Thursday 28 May 2009

Rewarding failure

A sign of the times. From the Guardian....

The boss of BT's corporate IT operation, where a dire performance has forced the telecoms company to axe 15,000 jobs and slash its dividend, pocketed more than £3.5m in his last year, reigniting the furore over rewards for failure.

The award for François Barrault was branded as "outrageous" by union leaders and has forced BT to introduce a clawback scheme designed to prevent any director collecting a huge payout, despite the poor performance of their business, in the future.

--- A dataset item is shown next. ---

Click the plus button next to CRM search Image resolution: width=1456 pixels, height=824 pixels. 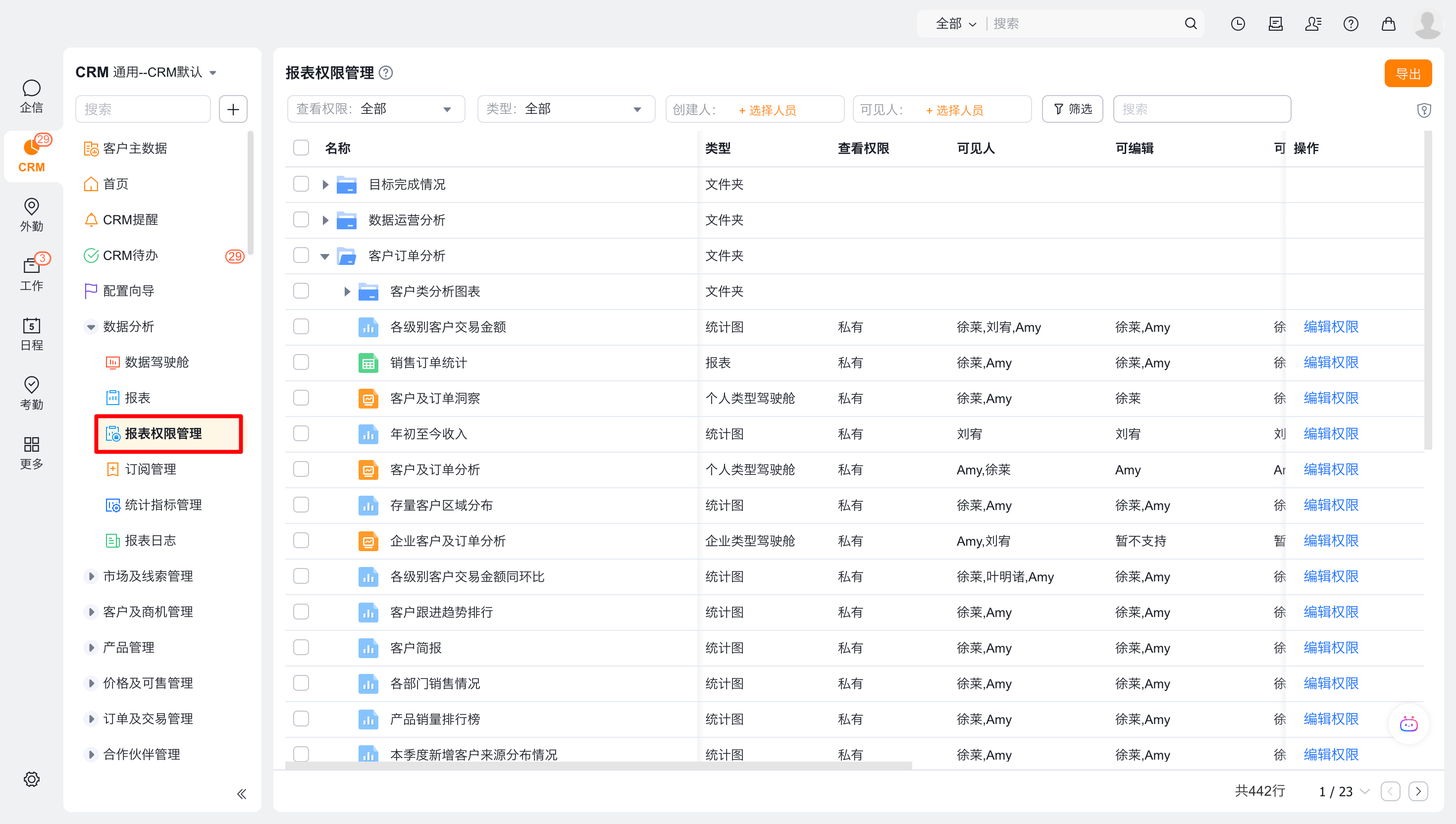point(233,109)
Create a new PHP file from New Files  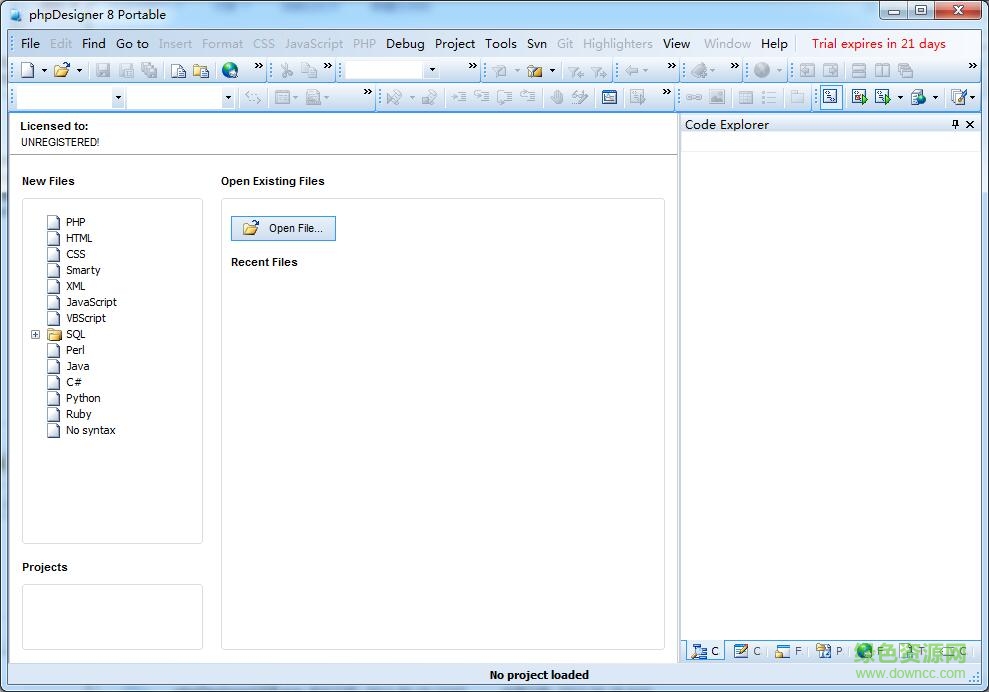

Barrault was ousted in October last year as the dreadful performance of his business led to a monumental profit warning by BT. The company attempted to prevent him collecting his cash and shares but after taking legal advice was forced to admit that his contract allowed the payout.

10 comments:

Vodka drinker said...

BT - once the greatest and most innovative corporation in this country. It is a shadow of what it once was.

Jill said...

I hqve become numb to these stories:

Anonymous said...

Britain stinks up the nostrels with failure: failed PM, failed politicians, failed Labour Party, failed public services, even worse private sector, filthy, crime-ridden streets, obese, diabetic, brain-dead, alcoholic population: Americans have a term for this: massive fail. And Britain is it.

AntiCitizenOne said...

The whole "welfare" state is a reward for failure and paid out tens of billions in bonuses for failure last year. These failure bonuses are paid for by fining people who work productively or employ people productively.

Anonymous said...

Ahh - The Joy of Work.

Anonymous said...

Presumably this agreement was made during the boom times when you could make the argument about "paying for talent" with a straight face.

dearieme said...

"you could make the argument about "paying for talent" with a straight face": but I never heard it without issuing a horse laugh.

Mr Leatherhead said...

The bonus system for UK senior executives was a gadarine rush to grab a share of the debt fuelled boom. The legal small print in the executive compensation systems used by most UK companies is almost non existent & the design assumed continual boom
Good corporate governance used by a few savvy companies ensures that bonuses & share options remain company discretionary until the day of pay out. This sensibly protects against the legal lock in to pay rewards when the floor has dropped out of the global economy.
And then we come to the public sector bonus system.......good governance err what's that???

AntiCitizenOne said...

Mr Leatherhead,

This was due to the regulatory change that made Debt practically infinite by removing effective reserve requirements.

This changed lending from limited lending sorting by the best to unlimited lending scrambling for the biggest share.

Bob said...

Can you not be sacked for total incompetence these days?